Beantworte anhand des Textes über Solarkraftwerke:
1. Auf welchen Böden stehen Solaranlagen bisher meist?
2. Was ist an Solarkraftwerken im Vergleich zu konventionellen Kraftwerken attraktiv?
3. Wie viele Hektaren werden nach der Schätzung des NREL in den USA bis 2050 mit Solarpanels bedeckt sein?

* **Ausgewählter Textabschnitt**:
-*-

NREL_solarfarm

Nicht nur ein ästhetischer Gewinn: bepflanzte Solarfarmen. © NREL

Wie Solarkraftwerke die Insekten retten können

D. Gschweng /  Bisher stehen Solaranlagen meist auf öden Böden. Doch durch richtige Bepflanzung können sie zu ökologischen Rettungsinseln werden.

Je grösser sie sind, desto rentabler ist ihr Bau. Attraktiv an Solarkraftwerken ist die im Vergleich zu konventionellen Kraftwerken sehr kurze Bauzeit. Und gebaut werden sie vor allem da, wo Platz ist, unter anderem in den USA. Bis 2050 werden dort 2,4 Millionen Hektaren mit Solarpanels bedeckt sein, schätzt das Nationale Labor für erneuerbare Energien (NREL).

-*-

* **Datenauszug**:
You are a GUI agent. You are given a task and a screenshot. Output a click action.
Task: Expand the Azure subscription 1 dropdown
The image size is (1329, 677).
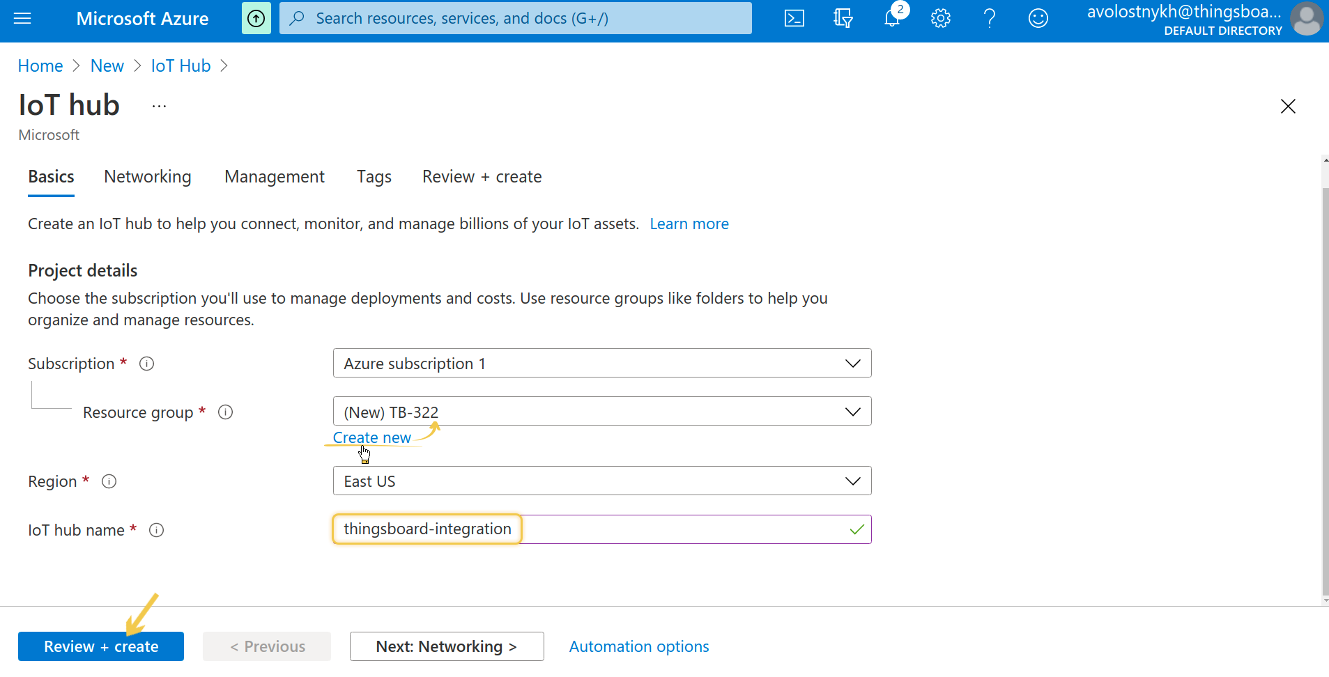coord(602,363)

-*-

* **Lösung**:
1. Auf öden Böden.
2. Die sehr kurze Bauzeit.
3. 2,4 Millionen Hektaren.